De Salmaise à l'hermitage

A découvrir en chemin : Salmaise

1L'église romane

Depuis le belvédère de la Roche Fendue, le village perché au-dessus de la vallée de l'Oze semble accroché à la montagne. 

Dédiée à la Vierge, l'étonnante église romane dont les parties les plus anciennes remontent aux X-XIe, fut plusieurs fois remodelée, notamment aux XV et XVIe, et a fait l'objet de fouilles très intéressantes. Elle fut tout d'abord, l'église d'un prieuré de l'abbaye bénédictine Saint-Bénigne de Dijon. Partie la plus récente, la nef néo-gothique qui lui donne une curieuse allure, ne date que du début du XXe. Une nouvelle entrée était prévue côté vallée à l'extrémité d'une longue volée d'escaliers. Mais faute de financement, les travaux furent arrêtés et le portail inaccessible transformé en fenêtre. À l’intérieur, on découvre un gisant XIVe et une stèle gallo-romaine dédiée à la déesse Sequana.

 

Inspiré du livre "Curieux de Côte-d'Or" de André Beuchot.
Eglise de Salmaise
Eglise de Salmaise

2Le château

L'église est dominée par le château dont l'origine remonte au Xe et qui a subi bien des transformations. Ses fortifications, améliorées au XVe, furent délaissées et la puissante forteresse tomba progressivement en ruines au XVIIIe, avant d'être rachetée et sauvée. Vue du bas, la masse imposante du logis flanqué d'une tour rectangulaire surmontée d’une tourelle octogonale XIVe en impose. Dans la cour intérieure, la chapelle castrale Saint-Marc datée du XIIe, couverte de laves, ne fut rebâtie que dans les années 1990.

 

Inspiré du livre "Curieux de Côte-d'Or" de André Beuchot.
Château de Salmaise

3Les curiosités du village

Outre l'église, la place du Champ de Foire s'entoure de nombreuses curiosités locales. Au centre trône une belle fontaine XIXe avec bassin octogonal. Le colombier de l'ancien prieuré attire les regards, tout le contraire de la chapelle XVIe de l’Annonciation bâtie en contrebas, convertie en habitation et seulement identifiable grâce à une plaque. Au nord de la place, un parc abrite une maison de maître (ou pavillon de chasse ?) en pierres et en briques. Une tête d’animal sculptée entourée d’une trompe de chasse en domine l’entrée. À l'opposé, habilement restaurées, les halles XIVe couvertes en laves sont une autre fierté du village. Sur un des piliers, on remarque le blason très fatigué d'un seigneur parti aux croisades, portant un croissant et trois étoiles.

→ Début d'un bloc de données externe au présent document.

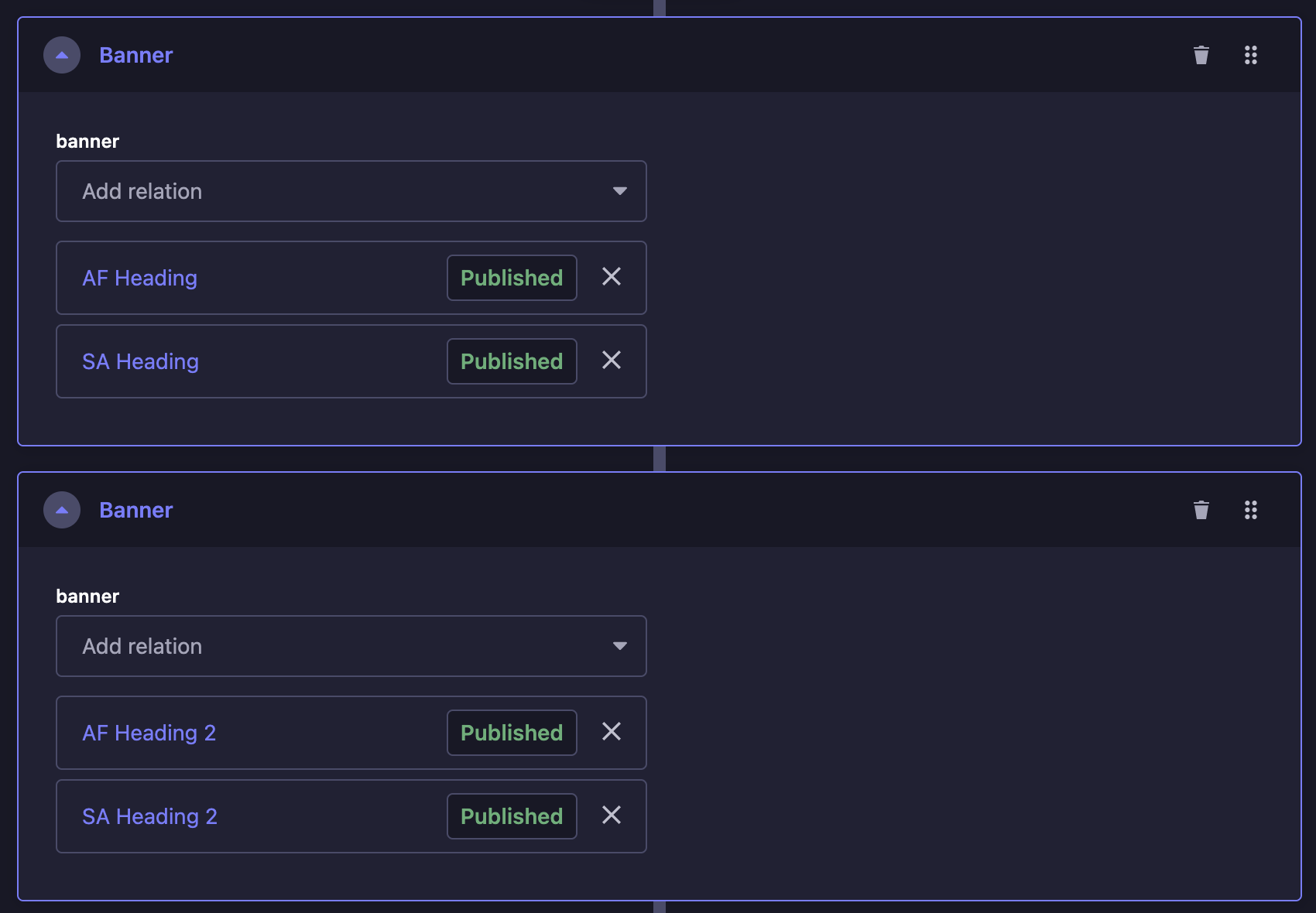The height and width of the screenshot is (913, 1316).
Task: Remove the AF Heading relation
Action: [x=612, y=277]
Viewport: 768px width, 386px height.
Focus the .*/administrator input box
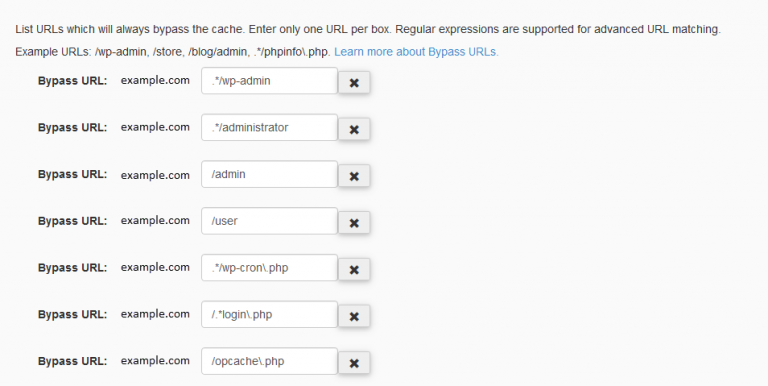[x=269, y=127]
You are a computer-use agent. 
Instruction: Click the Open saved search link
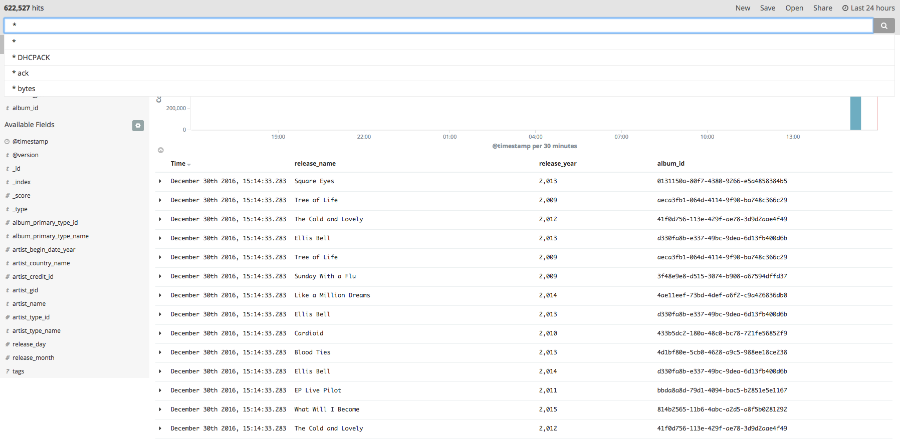point(794,8)
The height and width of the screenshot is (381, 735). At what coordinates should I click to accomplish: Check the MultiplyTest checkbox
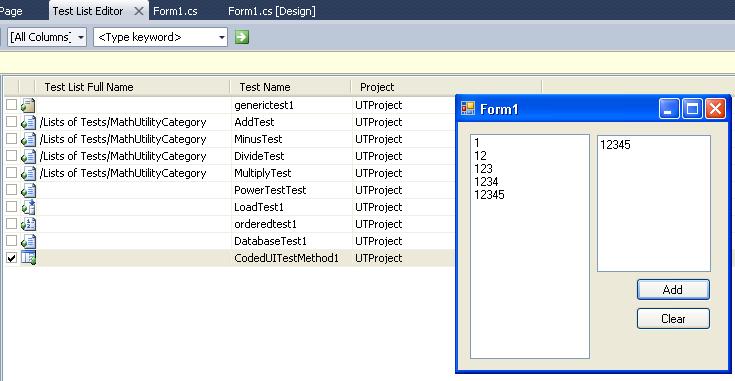point(11,172)
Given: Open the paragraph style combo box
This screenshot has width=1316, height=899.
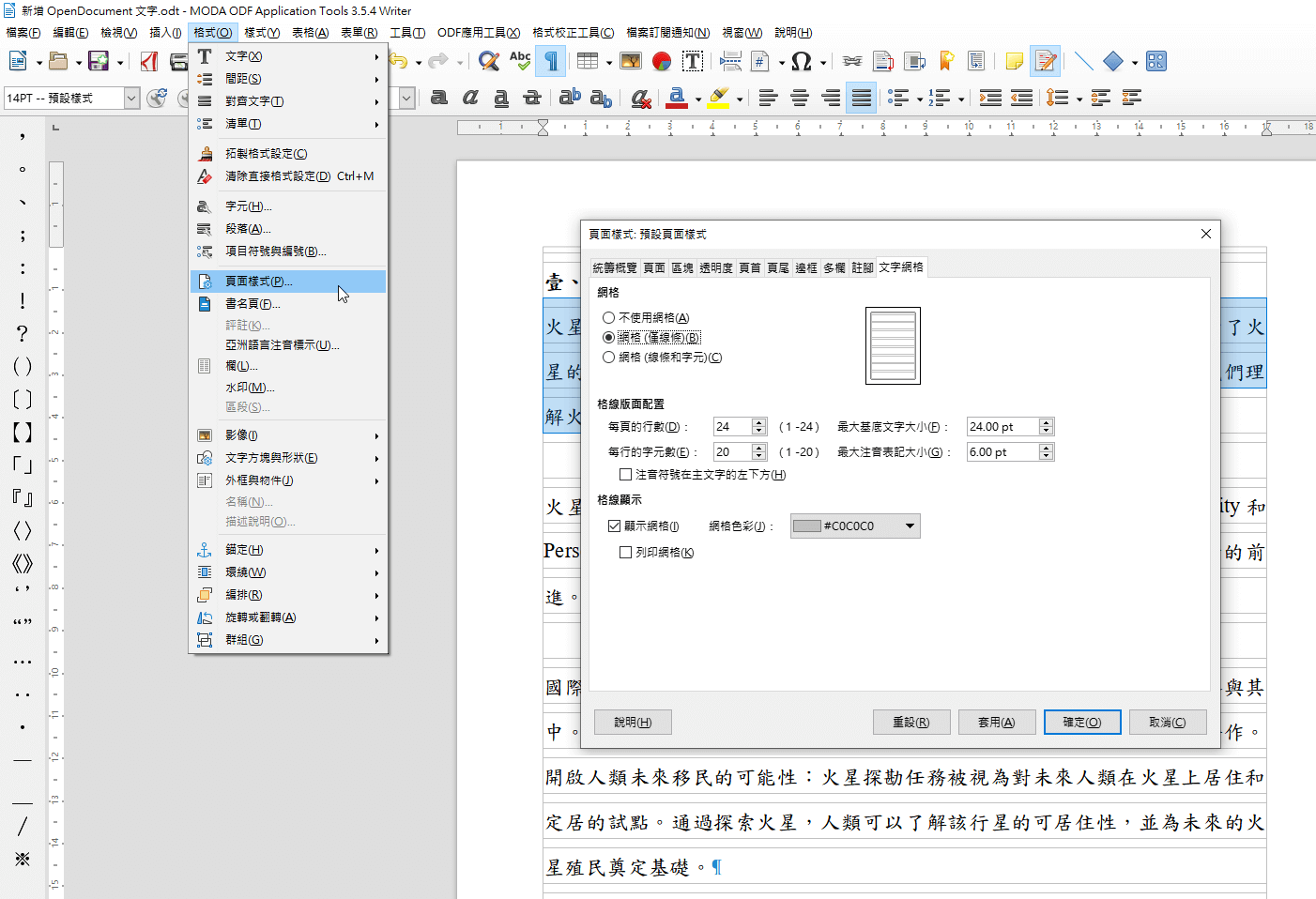Looking at the screenshot, I should point(130,98).
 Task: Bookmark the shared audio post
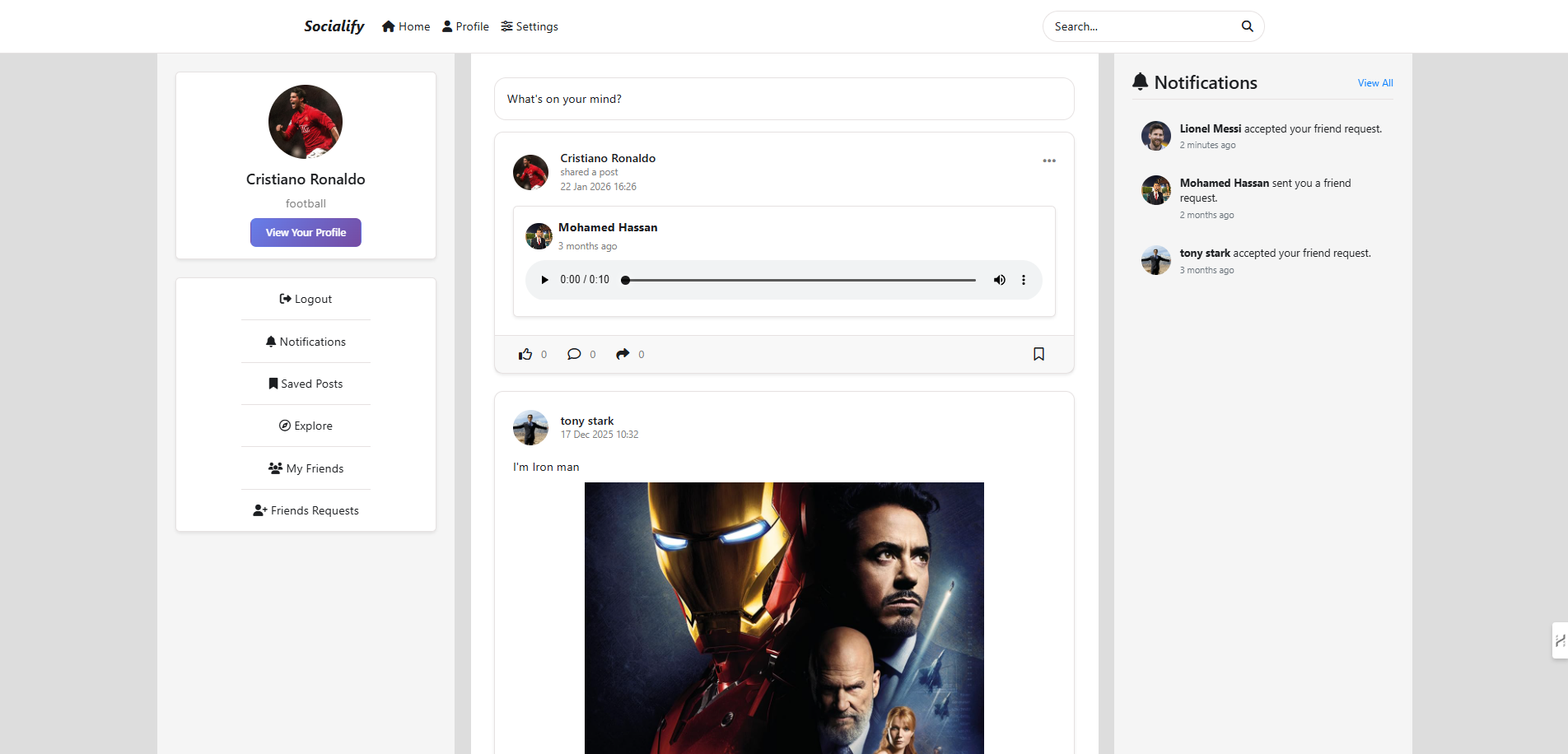1038,354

Notons encore en parcourant les rues, l'ancienne mairie école XIXe, de vieilles maisons, un puits partagé entre la population et une propriété. Les deux lavoirs sont alimentés par des gueules de vouivres comme la plupart des autres fontaines locales ou encore une glacière.

 

Inspiré du livre "Curieux de Côte-d'Or" de André Beuchot.
Maison de maître
Le village

4Madame Daubenton

Au cimetière, un mausolée édifié au XIXe par Madame Daubenton abrite l'urne funéraire de son fils unique, Henri Versey, représenté en bas-relief. Sous-lieutenant au 151ème régiment d’infanterie de ligne, il fut tué à Dresde (Saxe) en 1813, lors de la retraite des troupes de Napoléon Ier à l'âge de 19 ans. Devant l’entrée du mausolée se trouve la pierre tombale de son père, Claude Versey. Au centre du cimetière est érigée une belle croix sculptée XVIIe.

 

Inspiré du livre "Curieux de Côte-d'Or" de André Beuchot.
Croix sculptée XVIIe

5La légende de la Vouivre

Salmaise est également réputé pour sa Wivre (Vouivre Wivre ou Vivre). Cette sorte de gros serpent couronné d'un diadème avec un énorme rubis, se niche dans un souterrain sous le château, et garde un fabuleux trésor. Si vous vous approchez trop près de son repère, vous sentirez des bouffées d'air, signe que le monstre se réveille. Descendant se désaltérer à la fontaine de Genichey, elle rend l'eau empoisonnée à cause de son venin. Une vilaine femme appelée la "Peutte", qui avait voulu dérober le trésor de la Wivre, s'est vue ravir son enfant par celle-ci, et les écus d'or volés se transformèrent en cailloux. Pour retrouver son enfant, elle dut devenir pieuse et serviable pendant une année, au bout de laquelle la Wivre le lui rendit. Devenue gentille, son surnom fut changé en "Bonnette".

 

Inspiré du livre "Curieux de Côte-d'Or" de André Beuchot.